I asked her why she thought this kept happening. What was she feeling when she started to shut down?
She looked out the window at the snow for a long moment. Then she said it:
“Coach, honestly? I’d rather be the fast one in the slow group than the slow one in the fast group.”
And there it was.
The sentence that explains why some talented athletes plateau while others with less natural ability soar past them. The admission that reveals the massive hidden iceberg lurking beneath the surface—an iceberg made up of friendships, relationships, expectations, self-confidence, and external pressure.

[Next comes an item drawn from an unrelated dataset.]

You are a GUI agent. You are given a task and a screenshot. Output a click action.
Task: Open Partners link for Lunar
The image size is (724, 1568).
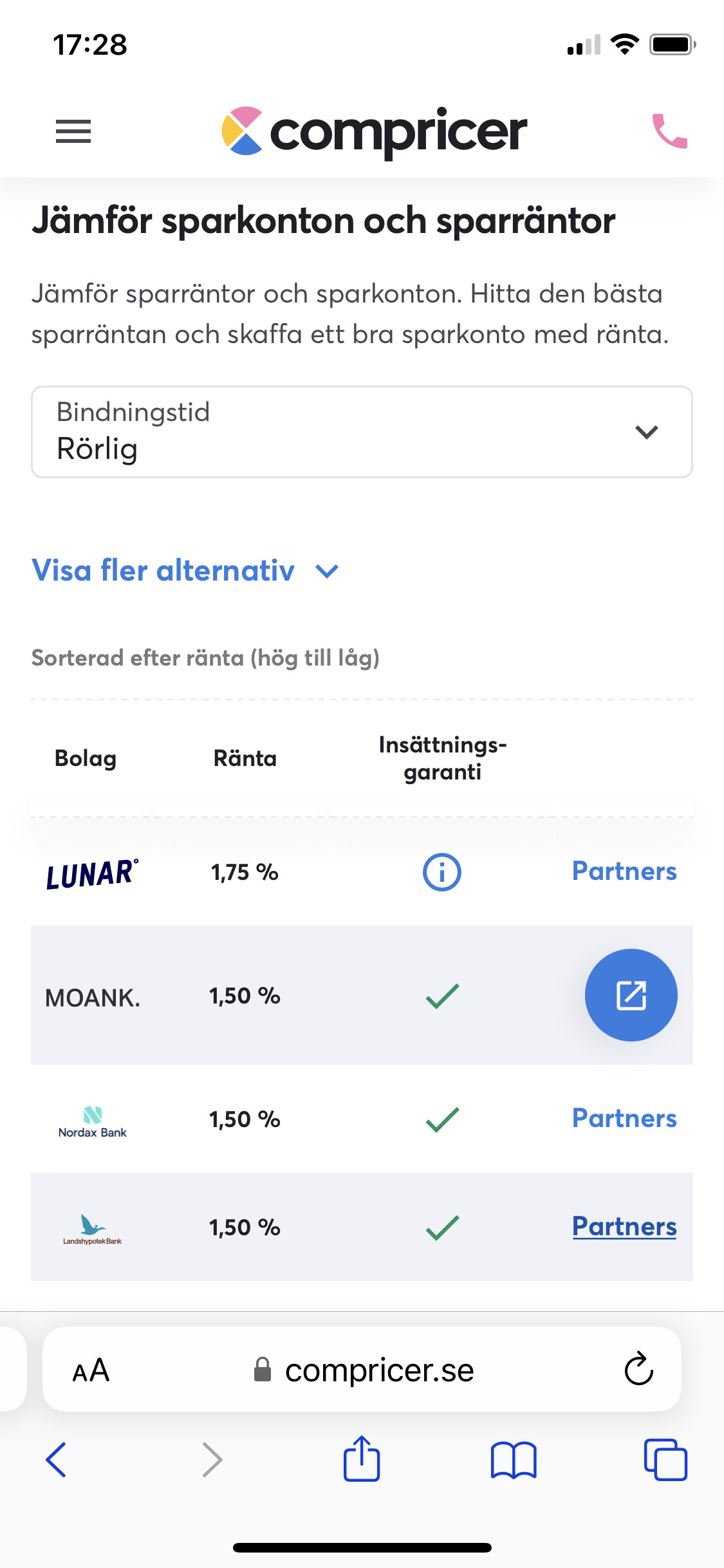(x=624, y=872)
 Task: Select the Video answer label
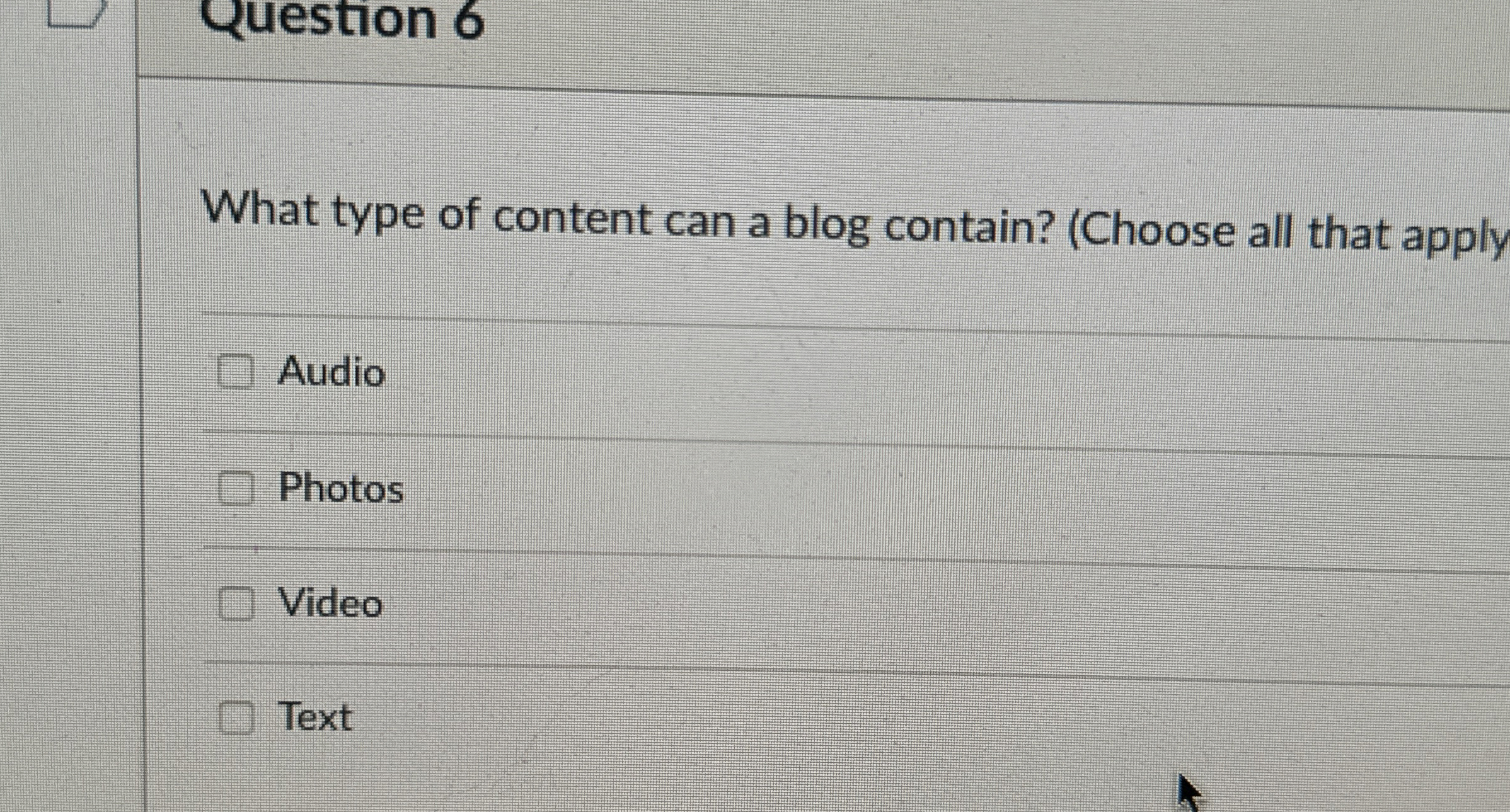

If you coach long enough, you’ll hear some version of this confession. It might come after a disappointing race. It might slip out during a workout when you ask why they’re holding back. It might show up in a text message at 11 PM when the athlete finally finds the courage to be honest just hours before the big race. Or it might literally happen at the starting line of the divisional championship race. I’ve seen it all.
So, when you hear it, you need to recognize it for what it is: a massive red flag disguised as self-awareness.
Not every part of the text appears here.